Famílias também estão com bolso em apuros

  • Não são apenas as firmas, seus clientes e fornecedores que amargam dificuldades decorrentes da escalada do endividamento entre as empresas. As famílias brasileiras também estão com a corda no pescoço.
  • Nunca antes na história, tantos brasileiros estiveram com o bolso tão em apuros. São atualmente 81,3 milhões de endividados. Significa que 6 em cada 10 pessoas da população economicamente ativa do país devem.
  • Em um ano, o aumento das famílias nesta triste situação foi de 9%, com mais 7 milhões de pessoas ficando endividadas. O total das dívidas atinge R$ 524 bilhões, segundo o Mapa da Inadimplência da Serasa.

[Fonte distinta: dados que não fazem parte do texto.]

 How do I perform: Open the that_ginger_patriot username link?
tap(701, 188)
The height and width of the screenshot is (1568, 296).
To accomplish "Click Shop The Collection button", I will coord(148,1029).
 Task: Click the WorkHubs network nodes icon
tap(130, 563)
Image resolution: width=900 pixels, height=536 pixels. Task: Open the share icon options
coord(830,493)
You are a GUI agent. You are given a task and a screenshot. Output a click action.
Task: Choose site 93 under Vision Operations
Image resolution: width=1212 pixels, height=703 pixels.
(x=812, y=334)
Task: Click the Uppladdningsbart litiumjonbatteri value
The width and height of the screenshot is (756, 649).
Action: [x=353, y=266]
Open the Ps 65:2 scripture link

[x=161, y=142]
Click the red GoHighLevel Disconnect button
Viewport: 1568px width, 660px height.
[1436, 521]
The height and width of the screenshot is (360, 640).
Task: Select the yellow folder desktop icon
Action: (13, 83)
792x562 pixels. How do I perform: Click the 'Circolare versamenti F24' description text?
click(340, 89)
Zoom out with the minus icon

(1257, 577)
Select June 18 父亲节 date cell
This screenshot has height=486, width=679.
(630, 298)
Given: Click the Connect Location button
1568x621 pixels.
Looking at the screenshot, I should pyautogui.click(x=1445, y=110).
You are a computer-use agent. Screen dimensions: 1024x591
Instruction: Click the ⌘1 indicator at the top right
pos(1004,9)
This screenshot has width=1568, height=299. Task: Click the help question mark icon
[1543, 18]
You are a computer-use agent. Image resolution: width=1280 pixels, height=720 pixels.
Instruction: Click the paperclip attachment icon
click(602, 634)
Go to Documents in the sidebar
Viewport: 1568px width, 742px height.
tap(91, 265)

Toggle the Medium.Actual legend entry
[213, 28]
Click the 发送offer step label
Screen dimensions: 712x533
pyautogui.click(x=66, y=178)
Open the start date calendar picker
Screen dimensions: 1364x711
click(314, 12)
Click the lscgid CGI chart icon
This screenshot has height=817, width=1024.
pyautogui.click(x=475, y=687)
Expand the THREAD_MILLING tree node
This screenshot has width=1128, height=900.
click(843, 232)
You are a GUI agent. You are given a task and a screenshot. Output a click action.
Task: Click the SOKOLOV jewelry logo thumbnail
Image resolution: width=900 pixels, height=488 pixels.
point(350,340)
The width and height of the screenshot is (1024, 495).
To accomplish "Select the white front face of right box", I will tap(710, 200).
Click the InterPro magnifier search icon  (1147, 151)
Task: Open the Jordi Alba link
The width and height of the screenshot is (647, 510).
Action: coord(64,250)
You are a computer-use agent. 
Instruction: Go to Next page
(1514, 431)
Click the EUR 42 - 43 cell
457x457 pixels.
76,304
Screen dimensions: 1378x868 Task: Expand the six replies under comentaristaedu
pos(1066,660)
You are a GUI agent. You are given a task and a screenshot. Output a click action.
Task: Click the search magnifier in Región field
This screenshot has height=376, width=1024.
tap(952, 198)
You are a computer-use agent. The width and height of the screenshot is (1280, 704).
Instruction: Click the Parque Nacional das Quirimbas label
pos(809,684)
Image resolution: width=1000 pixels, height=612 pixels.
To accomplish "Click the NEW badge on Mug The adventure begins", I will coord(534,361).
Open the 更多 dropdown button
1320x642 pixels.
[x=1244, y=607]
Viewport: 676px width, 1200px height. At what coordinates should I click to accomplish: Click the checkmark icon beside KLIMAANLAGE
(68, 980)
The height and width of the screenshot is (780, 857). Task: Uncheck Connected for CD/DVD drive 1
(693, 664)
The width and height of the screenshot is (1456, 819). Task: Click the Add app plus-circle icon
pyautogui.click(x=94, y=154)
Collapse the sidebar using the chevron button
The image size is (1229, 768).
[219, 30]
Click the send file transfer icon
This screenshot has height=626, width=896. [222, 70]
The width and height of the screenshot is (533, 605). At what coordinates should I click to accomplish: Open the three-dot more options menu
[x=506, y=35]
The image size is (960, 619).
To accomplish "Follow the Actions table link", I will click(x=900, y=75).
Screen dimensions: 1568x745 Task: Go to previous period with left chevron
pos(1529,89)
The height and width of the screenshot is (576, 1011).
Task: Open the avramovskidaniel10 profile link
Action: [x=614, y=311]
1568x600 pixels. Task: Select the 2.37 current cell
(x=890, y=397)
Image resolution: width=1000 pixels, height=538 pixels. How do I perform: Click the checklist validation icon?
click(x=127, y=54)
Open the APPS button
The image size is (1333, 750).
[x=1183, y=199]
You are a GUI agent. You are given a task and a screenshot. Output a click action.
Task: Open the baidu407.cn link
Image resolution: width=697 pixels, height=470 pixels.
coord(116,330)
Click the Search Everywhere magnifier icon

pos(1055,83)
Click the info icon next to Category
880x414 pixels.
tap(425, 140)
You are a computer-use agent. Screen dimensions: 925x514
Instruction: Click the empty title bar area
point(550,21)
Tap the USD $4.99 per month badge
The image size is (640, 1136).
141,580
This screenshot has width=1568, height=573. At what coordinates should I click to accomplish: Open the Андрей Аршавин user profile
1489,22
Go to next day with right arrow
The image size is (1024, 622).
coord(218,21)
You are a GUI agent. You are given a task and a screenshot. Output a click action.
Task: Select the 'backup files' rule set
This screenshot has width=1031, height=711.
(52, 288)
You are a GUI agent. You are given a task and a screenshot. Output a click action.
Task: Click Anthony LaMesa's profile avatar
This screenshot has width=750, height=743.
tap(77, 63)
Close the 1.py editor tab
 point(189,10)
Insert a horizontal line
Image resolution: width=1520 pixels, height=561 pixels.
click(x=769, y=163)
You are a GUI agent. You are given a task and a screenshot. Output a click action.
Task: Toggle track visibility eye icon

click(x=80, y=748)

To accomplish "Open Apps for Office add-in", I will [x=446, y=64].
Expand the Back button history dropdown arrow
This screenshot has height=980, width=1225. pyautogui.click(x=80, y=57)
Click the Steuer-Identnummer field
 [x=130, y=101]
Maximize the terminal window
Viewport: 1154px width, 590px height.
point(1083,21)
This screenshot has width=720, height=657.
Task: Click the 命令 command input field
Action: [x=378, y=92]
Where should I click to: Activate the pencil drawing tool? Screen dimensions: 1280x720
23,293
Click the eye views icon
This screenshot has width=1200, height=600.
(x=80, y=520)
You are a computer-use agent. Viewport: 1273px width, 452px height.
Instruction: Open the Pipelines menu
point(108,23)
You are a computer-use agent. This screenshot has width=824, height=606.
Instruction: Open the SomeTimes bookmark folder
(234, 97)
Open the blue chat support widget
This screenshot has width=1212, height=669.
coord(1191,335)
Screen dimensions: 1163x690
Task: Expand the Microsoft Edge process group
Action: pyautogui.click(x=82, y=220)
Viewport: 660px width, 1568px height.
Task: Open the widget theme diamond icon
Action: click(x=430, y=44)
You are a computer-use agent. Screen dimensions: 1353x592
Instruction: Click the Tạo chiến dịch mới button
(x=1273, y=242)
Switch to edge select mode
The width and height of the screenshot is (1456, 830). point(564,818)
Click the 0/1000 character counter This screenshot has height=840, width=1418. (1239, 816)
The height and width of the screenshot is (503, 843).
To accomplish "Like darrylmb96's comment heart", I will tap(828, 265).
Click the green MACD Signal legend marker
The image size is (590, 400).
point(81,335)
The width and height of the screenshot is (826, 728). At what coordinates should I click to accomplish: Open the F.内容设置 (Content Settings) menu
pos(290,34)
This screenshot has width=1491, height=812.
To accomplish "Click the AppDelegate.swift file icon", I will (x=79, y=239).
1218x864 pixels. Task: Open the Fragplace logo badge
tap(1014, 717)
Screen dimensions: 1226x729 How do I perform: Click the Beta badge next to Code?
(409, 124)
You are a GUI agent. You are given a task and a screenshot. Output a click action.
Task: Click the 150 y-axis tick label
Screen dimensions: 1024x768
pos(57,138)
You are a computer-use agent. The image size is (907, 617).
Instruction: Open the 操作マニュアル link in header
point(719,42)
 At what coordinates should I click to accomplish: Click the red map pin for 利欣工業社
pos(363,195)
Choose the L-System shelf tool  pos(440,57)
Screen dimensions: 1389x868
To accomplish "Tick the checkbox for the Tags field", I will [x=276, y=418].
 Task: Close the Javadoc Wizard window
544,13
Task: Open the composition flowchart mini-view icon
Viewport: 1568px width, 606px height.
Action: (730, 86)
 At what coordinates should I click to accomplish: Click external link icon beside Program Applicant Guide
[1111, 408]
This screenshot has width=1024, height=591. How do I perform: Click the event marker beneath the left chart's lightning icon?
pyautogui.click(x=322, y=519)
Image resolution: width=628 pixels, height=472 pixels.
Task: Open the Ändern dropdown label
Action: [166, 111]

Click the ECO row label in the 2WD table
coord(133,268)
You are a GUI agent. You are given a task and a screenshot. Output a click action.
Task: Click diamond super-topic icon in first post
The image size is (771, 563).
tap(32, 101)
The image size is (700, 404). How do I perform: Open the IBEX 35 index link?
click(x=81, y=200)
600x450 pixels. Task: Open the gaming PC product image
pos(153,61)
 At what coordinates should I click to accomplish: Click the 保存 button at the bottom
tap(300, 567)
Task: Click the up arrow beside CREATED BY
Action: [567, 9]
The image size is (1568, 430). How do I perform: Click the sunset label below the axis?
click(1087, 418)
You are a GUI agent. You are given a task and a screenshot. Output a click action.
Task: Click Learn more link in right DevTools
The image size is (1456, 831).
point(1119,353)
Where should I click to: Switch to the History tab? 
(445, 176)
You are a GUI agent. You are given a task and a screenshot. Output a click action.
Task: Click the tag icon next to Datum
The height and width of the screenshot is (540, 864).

  • Segundo a Confederação Nacional do Comércio de Bens, Serviços e Turismo, a situação pode ser ainda pior. Em sua Pesquisa de Endividamento e Inadimplência do Consumidor, 79,5% dos entrevistados se declararam endividados, maior percentual da história.
  • Mais: 29% das famílias têm dívidas em atraso e quase 13% afirmam não ter condições de quitar o que devem. Tudo considerado, perto de 1/3 da renda dos brasileiros está comprometida só com pagamento de dívidas.
  • Assim como acontece com as empresas, as famílias brasileiras sofrem as consequências das altas taxas de juros, que, no caso delas, são ainda mais salgadas: enquanto a taxa básica está em 15%, nos recursos livres o índice bate em 58% ao ano.
  • Nenhuma economia sobrevive muito tempo à anomalia de desequilíbrios fiscais recorrentes, que, por sua vez, disparam a necessidade de aumentar juros – que atualmente já consomem mais de R$ 1 trilhão dos recursos públicos. É um caminho sem volta para o precipício.